LSH: A hash-based ANN indexing algorithm

Locality-sensitive hashing (LSH) indexes a vector space by mapping data pieces of any length to fixed-length values as hashes using various hash functions, gathering these hashes into hash buckets, and tagging vectors that have been hashed to the same value at least once as candidate pairs.

locality_sensitive_hashing

DiskANN: ANN search on disk based on Vamana graphs

Unlike HNSW that builds a hierarchical graph for layered searches, Vamana’s indexing process is relatively simple:

  1. Initialize a random graph;

  2. Find the navigation point by first locating the global centroid and determining the closest point. Use a global comparison to minimize the average search radius.

  3. Perform Approximate Nearest Neighbor Search with the initialized random neighbor graph and search starting point from step 2. Use all points on the search path as candidate neighbor sets and apply the edge trimming strategy with alpha = 1 to reduce the search radius.

  4. Repeat step 3 with adjusted alpha > 1 (1.2 recommended in the paper) to improve graph quality and recall rate.
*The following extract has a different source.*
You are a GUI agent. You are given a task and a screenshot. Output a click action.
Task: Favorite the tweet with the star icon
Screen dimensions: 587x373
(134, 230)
Once the index is ready, the search goes as follows:

  1. Load relevant data, including query set, PQ center point data, codebook data, search starting point, and index meta.

  2. Use the indexed data set to perform cached_beam_search, count the access times of each point, and cache the num_nodes_to_cache points with the highest access frequency.

  3. WARMUP operation is performed by default using the sample data set to perform a cached_beam_search.

  4. Perform cached_beam_search with the query set for each given parameter L, and output statistics such as recall rate and QPS. Warmup and hotspot data statistics are not included in query time.

For details, refer to DiskANN, A Disk-based ANNS Solution with High Recall and High QPS on Billion-scale Dataset.